Data records:
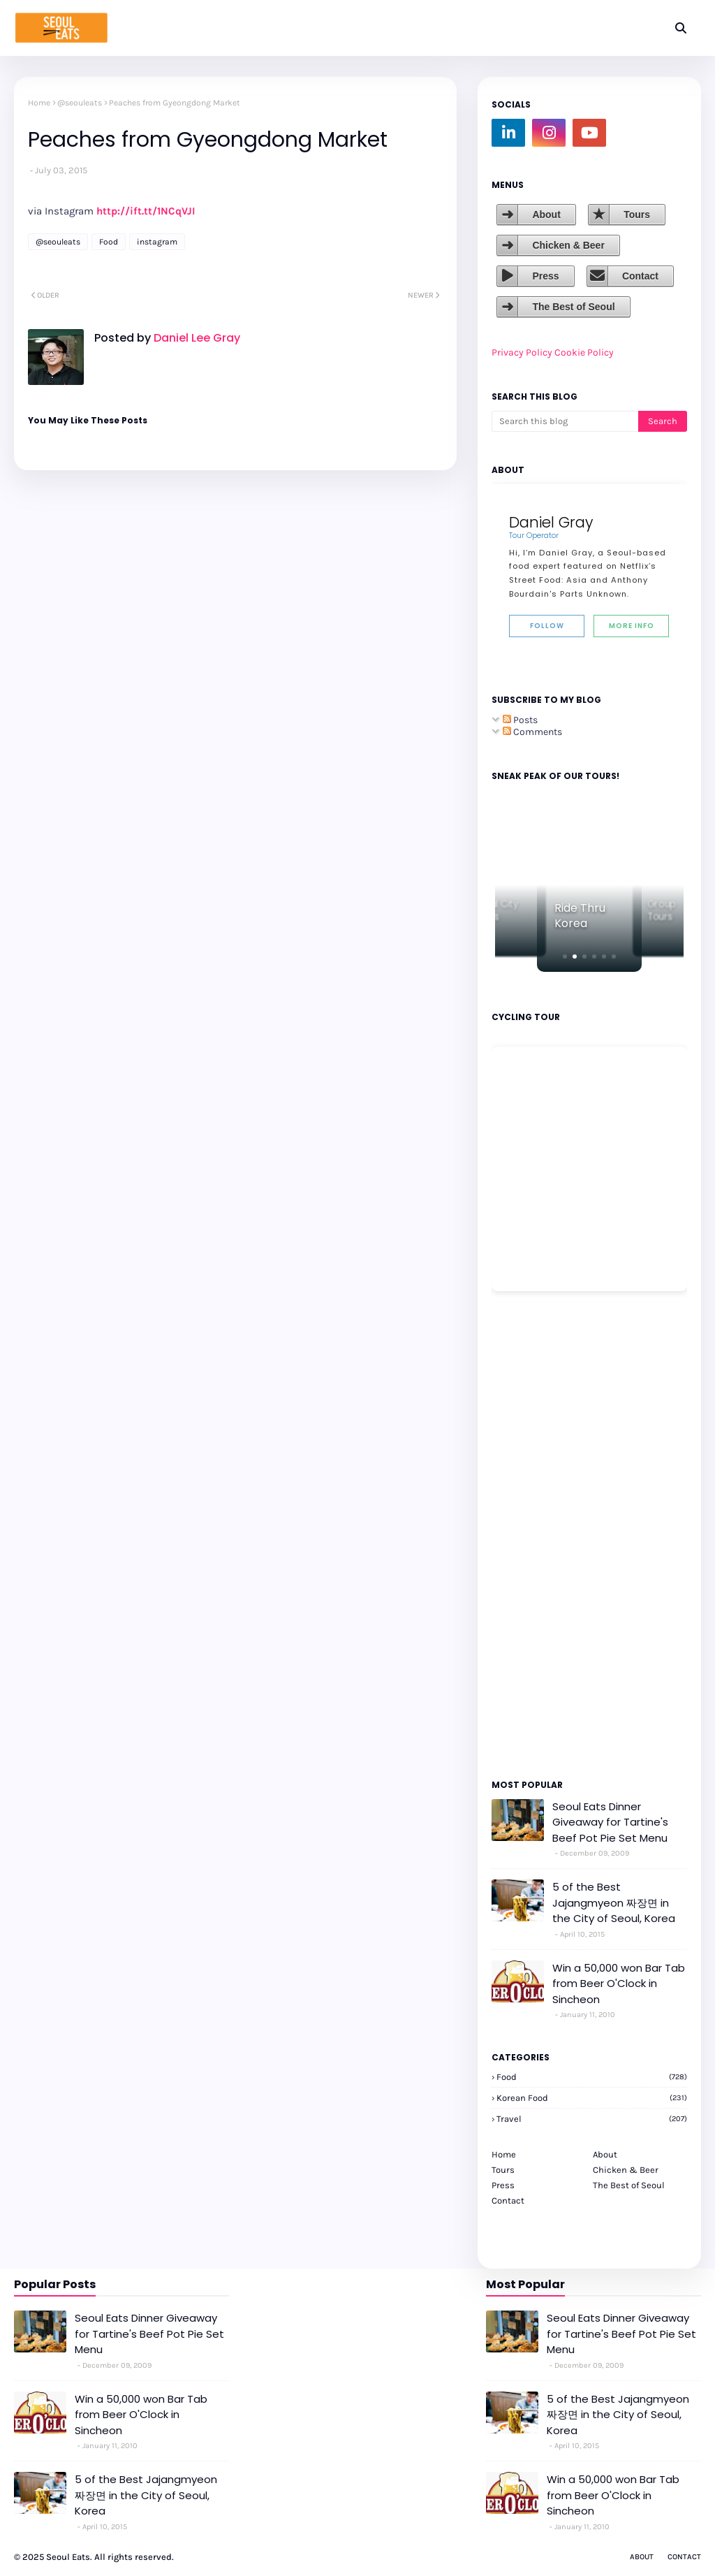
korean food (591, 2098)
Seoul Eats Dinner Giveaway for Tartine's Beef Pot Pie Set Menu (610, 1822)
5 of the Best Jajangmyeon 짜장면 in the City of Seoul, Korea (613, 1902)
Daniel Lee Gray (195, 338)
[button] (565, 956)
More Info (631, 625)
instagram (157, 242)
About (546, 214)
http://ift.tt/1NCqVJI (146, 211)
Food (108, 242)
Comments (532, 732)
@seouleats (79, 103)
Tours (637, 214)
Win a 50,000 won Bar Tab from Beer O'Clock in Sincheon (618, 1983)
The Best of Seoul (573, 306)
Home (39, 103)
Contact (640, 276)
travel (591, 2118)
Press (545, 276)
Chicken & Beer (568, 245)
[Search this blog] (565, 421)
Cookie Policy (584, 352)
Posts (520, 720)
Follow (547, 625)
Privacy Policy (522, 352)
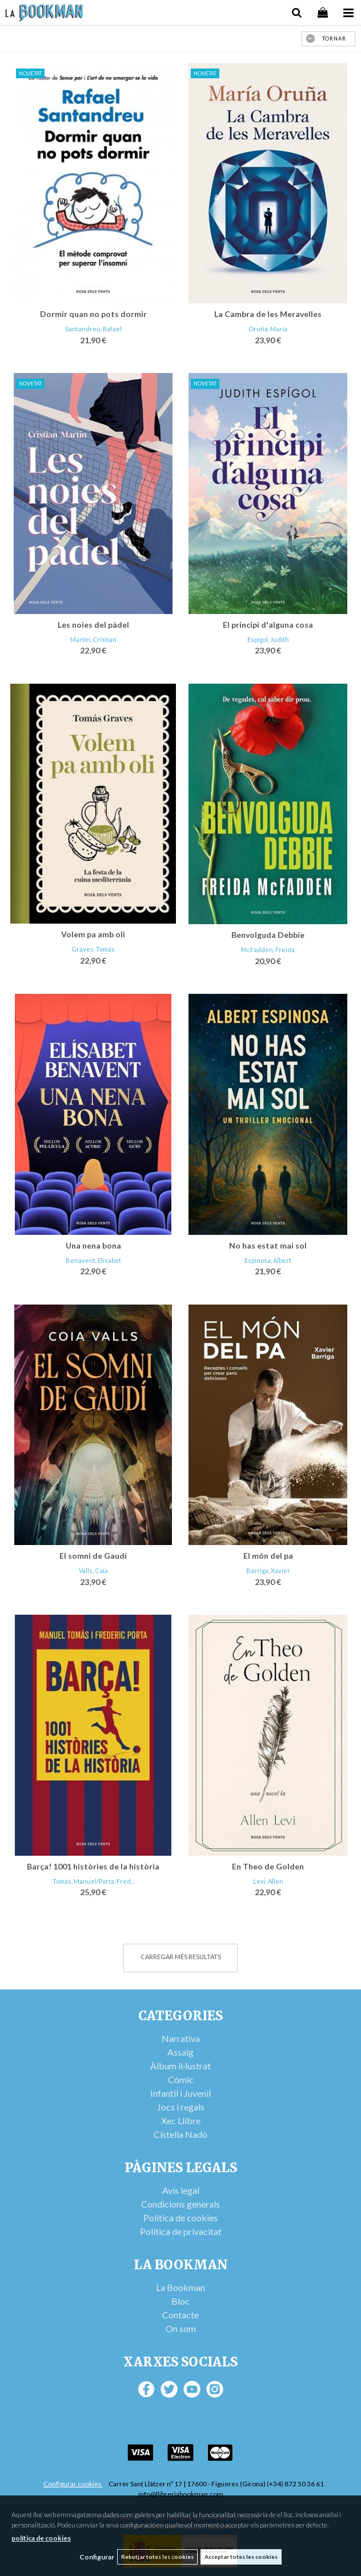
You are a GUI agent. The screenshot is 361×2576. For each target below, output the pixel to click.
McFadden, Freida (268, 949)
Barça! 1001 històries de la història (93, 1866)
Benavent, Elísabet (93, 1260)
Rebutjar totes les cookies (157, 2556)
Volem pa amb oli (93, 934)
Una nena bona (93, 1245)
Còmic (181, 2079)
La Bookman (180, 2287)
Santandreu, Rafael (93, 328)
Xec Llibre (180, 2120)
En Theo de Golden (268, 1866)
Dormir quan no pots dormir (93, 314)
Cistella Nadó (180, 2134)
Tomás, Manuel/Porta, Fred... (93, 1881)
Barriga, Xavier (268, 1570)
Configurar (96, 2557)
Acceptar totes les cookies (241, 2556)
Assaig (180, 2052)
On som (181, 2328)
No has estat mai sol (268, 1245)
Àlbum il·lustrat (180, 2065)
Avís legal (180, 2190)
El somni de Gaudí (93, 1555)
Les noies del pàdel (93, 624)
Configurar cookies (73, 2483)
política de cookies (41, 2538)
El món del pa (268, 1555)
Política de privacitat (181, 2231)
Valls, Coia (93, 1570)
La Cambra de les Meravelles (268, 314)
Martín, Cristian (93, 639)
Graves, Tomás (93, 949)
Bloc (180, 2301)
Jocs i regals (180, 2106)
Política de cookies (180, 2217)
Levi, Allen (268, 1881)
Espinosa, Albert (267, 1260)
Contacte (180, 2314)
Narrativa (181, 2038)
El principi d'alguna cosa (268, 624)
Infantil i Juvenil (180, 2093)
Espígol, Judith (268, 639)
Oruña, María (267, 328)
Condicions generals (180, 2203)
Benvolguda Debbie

Problem description: Reproduce all of the lines above word for word, but leave the pictures out.

Answer to this problem:
korean food (591, 2098)
Seoul Eats Dinner Giveaway for Tartine's Beef Pot Pie Set Menu (610, 1822)
5 of the Best Jajangmyeon 짜장면 in the City of Seoul, Korea (613, 1902)
Daniel Lee Gray (195, 338)
[button] (565, 956)
More Info (631, 625)
instagram (157, 242)
About (546, 214)
http://ift.tt/1NCqVJI (146, 211)
Food (108, 242)
Comments (532, 732)
@seouleats (79, 103)
Tours (637, 214)
Win a 50,000 won Bar Tab from Beer O'Clock in Sincheon (618, 1983)
The Best of Seoul (573, 306)
Home (39, 103)
Contact (640, 276)
travel (591, 2118)
Press (545, 276)
Chicken & Beer (568, 245)
[Search this blog] (565, 421)
Cookie Policy (584, 352)
Posts (520, 720)
Follow (547, 625)
Privacy Policy (522, 352)
You are a GUI agent. The screenshot is 361×2576. For each target below, output the pixel to click.
McFadden, Freida (268, 949)
Barça! 1001 històries de la història (93, 1866)
Benavent, Elísabet (93, 1260)
Rebutjar totes les cookies (157, 2556)
Volem pa amb oli (93, 934)
Una nena bona (93, 1245)
Còmic (181, 2079)
La Bookman (180, 2287)
Santandreu, Rafael (93, 328)
Xec Llibre (180, 2120)
En Theo de Golden (268, 1866)
Dormir quan no pots dormir (93, 314)
Cistella Nadó (180, 2134)
Tomás, Manuel/Porta, Fred... (93, 1881)
Barriga, Xavier (268, 1570)
Configurar (96, 2557)
Acceptar totes les cookies (241, 2556)
Assaig (180, 2052)
On som (181, 2328)
No has estat mai sol (268, 1245)
Àlbum il·lustrat (180, 2065)
Avís legal (180, 2190)
El somni de Gaudí (93, 1555)
Les noies del pàdel (93, 624)
Configurar cookies (73, 2483)
política de cookies (41, 2538)
El món del pa (268, 1555)
Política de privacitat (181, 2231)
Valls, Coia (93, 1570)
La Cambra de les Meravelles (268, 314)
Martín, Cristian (93, 639)
Graves, Tomás (93, 949)
Bloc (180, 2301)
Jocs i regals (180, 2106)
Política de cookies (180, 2217)
Levi, Allen (268, 1881)
Espinosa, Albert (267, 1260)
Contacte (180, 2314)
Narrativa (181, 2038)
El principi d'alguna cosa (268, 624)
Infantil i Juvenil (180, 2093)
Espígol, Judith (268, 639)
Oruña, María (267, 328)
Condicions generals (180, 2203)
Benvolguda Debbie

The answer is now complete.